§ **Dataset entries**

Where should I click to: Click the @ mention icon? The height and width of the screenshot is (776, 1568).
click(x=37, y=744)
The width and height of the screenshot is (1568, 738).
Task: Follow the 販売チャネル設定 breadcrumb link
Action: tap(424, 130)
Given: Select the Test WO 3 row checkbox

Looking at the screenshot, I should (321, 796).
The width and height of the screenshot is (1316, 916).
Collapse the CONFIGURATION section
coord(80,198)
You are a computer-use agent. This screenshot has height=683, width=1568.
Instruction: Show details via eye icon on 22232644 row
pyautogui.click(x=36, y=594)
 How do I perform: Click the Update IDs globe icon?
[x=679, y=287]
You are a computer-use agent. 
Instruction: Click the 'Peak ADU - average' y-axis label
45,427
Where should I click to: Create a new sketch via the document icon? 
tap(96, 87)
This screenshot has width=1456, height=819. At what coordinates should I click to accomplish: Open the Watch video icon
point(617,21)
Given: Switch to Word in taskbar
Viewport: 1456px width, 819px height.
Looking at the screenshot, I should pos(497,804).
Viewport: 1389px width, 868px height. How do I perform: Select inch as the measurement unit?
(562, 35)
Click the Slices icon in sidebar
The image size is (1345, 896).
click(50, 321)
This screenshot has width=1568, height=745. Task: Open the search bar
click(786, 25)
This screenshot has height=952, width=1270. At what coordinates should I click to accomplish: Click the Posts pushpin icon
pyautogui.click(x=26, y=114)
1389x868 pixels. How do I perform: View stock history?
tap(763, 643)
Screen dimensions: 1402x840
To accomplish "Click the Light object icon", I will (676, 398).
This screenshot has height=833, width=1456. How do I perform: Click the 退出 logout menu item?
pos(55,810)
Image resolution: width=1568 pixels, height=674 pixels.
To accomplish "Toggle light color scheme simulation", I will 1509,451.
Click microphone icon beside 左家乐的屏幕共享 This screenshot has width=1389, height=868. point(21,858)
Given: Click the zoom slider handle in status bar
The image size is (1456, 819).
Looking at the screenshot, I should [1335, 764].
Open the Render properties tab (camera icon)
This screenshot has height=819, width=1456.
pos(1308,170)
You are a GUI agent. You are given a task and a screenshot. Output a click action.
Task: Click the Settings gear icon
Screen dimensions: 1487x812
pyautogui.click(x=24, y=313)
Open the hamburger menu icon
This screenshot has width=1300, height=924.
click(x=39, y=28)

§ **Exercise prompt**
Looking at the records, how many of the lines contain the string "computer"? Only the number should be given.

§ **Written answer**
2